Screenshot grounding data —
○ ○ ○
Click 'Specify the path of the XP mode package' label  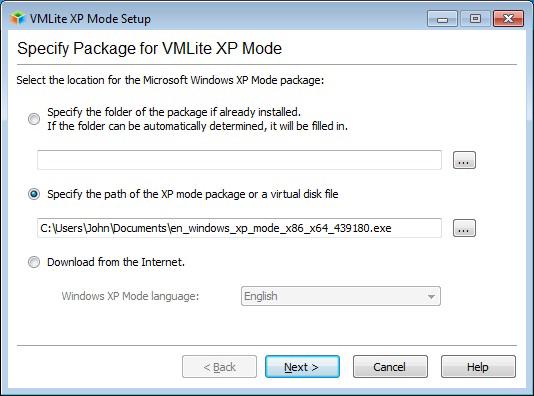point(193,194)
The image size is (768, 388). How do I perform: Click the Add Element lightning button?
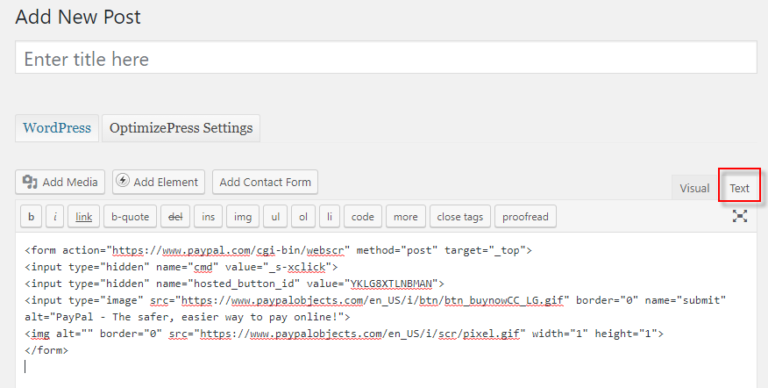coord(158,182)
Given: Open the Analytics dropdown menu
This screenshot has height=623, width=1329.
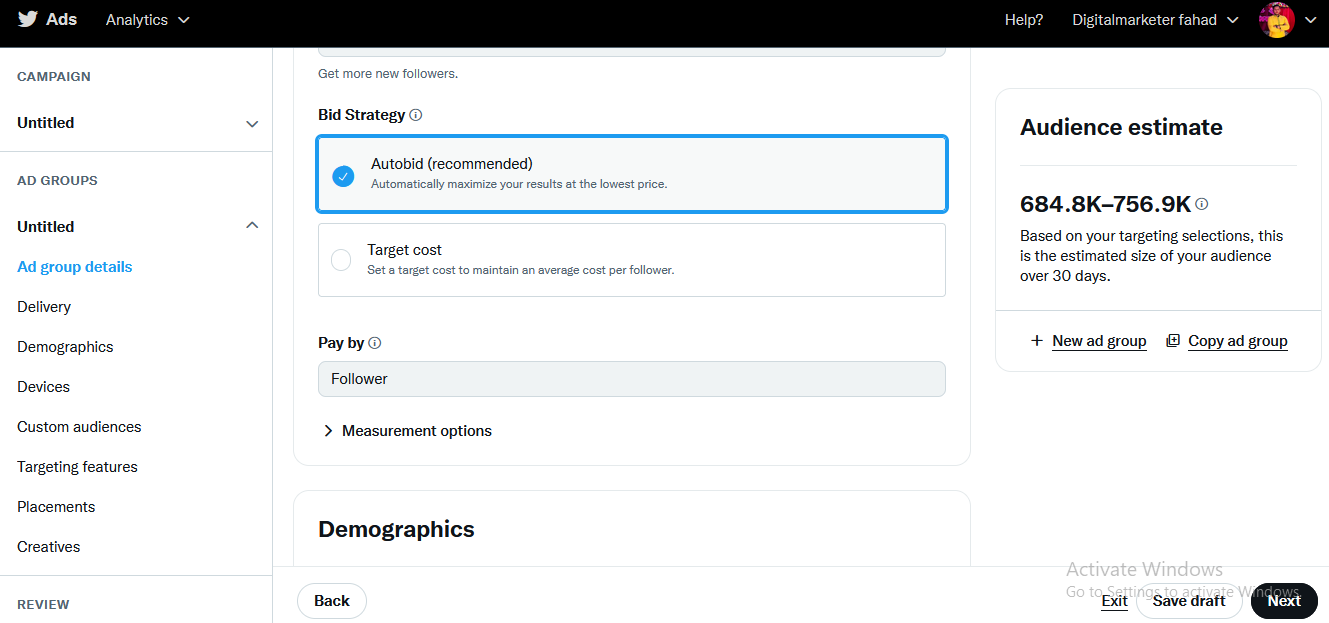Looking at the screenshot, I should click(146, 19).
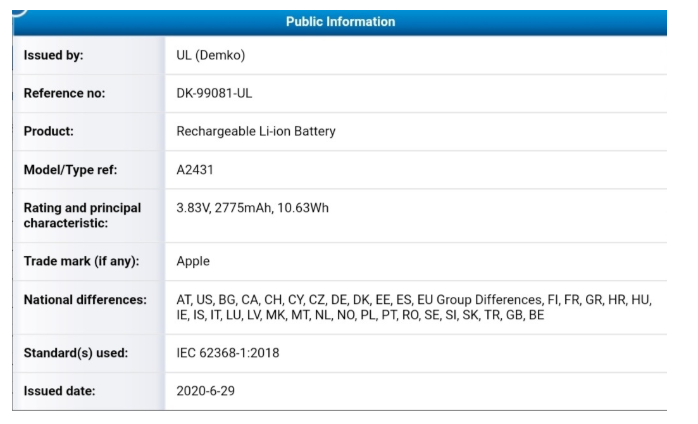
○ ○ ○
Task brief — Please retype the entries above word for word, but only from the line containing "The image size" through the last line, and without the pictures.

Answer space —
The image size is (768, 388). How do I perform: Click the Add Element lightning button?
coord(158,182)
Given: Open the Analytics dropdown menu
This screenshot has height=623, width=1329.
Looking at the screenshot, I should click(146, 19).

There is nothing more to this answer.